2wai, une société d’intelligence artificielle, suscite la controverse après le lancement de son application pour créer des avatars. Le 11 novembre, l’entreprise a présenté un outil permettant aux utilisateurs de concevoir des HoloAvatars qui simulent la voix et les souvenirs de personnes décédées. Cette initiative a reçu des critiques virulentes sur les réseaux sociaux, mentionnées par son co-fondateur Calum Worthy.
Un lancement controversé
La société 2wai, basée à Los Angeles, a lancé le mardi 11 novembre une nouvelle application sociale pour avatars via l’Apple Store. Cette innovation utilise l’intelligence artificielle pour permettre aux utilisateurs de créer un HoloAvatar représentant des proches disparus : « qui vous ressemble et parle comme vous, et partage même les mêmes souvenirs », selon leur site Web. La promotion de l’application s’effectue à travers une vidéo réalisée par Calum Worthy, qui présente cet outil comme un moyen possible de « commémorer les proches décédés ». Dans cette vidéo devenue virale, avec environ 1,1 million de vues sur **X**, anciennement Twitter, on voit un avatar d’une dame âgée aidant sa fille pendant sa grossesse via smartphone. Worthy interroge dans la vidéo : « Et si les êtres chers que nous avons perdus pouvaient faire partie de notre avenir ? » L’histoire se déroule sur plusieurs années où le petit-fils interagit avec son avatar grand-mère afin d’obtenir des conseils pendant sa propre vie familiale. La vidéo se termine par la phrase évocatrice : « Avec 2wai, trois minutes peuvent durer une éternité ».
Des réactions négatives en chaîne
Les internautes ont largement réagi négativement au concept proposé par 2wai. Un utilisateur déclare : « C’est la chose la plus perverse que j’ai jamais vue… » tandis qu’un autre qualifie ce projet d’« ignoble ». Les critiques soulignent également les potentielles implications psychologiques néfastes de vivre dans un monde où les gens pourraient devenir dépendants à ces simulations. Une personne commente que ce type d’application contribue à créer « des adultes dépendants et lobotomisés », renvoyant ainsi à un débat plus large sur le rapport entre technologie et gestion du deuil. Un autre internaute questionne sarcastiquement l’idée de vouloir ne plus jamais parler à ses parents décédés en utilisant cette technologie.
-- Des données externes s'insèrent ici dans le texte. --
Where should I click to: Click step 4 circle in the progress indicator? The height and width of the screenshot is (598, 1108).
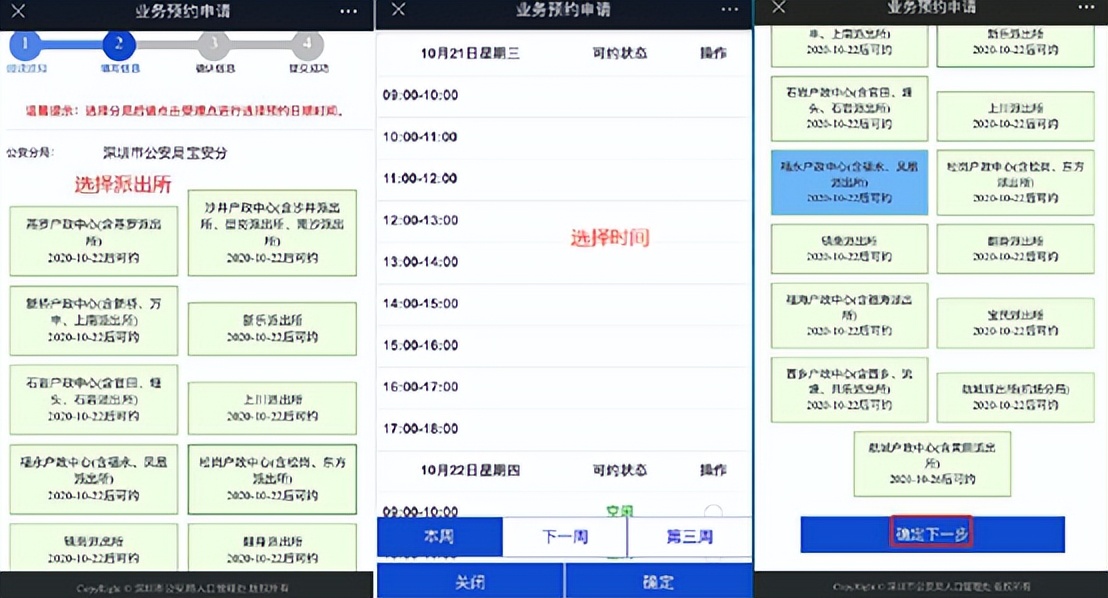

Worthy tente aussi d’encourager l’essai de sa version bêta : « Essayez la version bêta de 2wai sur l’App Store. Android bientôt disponible ». Cependant, face au flot critique qu’elle suscite, il est clair que cette innovation pose davantage questions qu’elle n’apporte immédiatement réponses satisfaisantes. Le développement d’applications utilisant l’intelligence artificielle pour recréer ou conserver des mémoires pose alors plusieurs enjeux éthiques concernant notre rapport au souvenir et à la mort dans notre société moderne.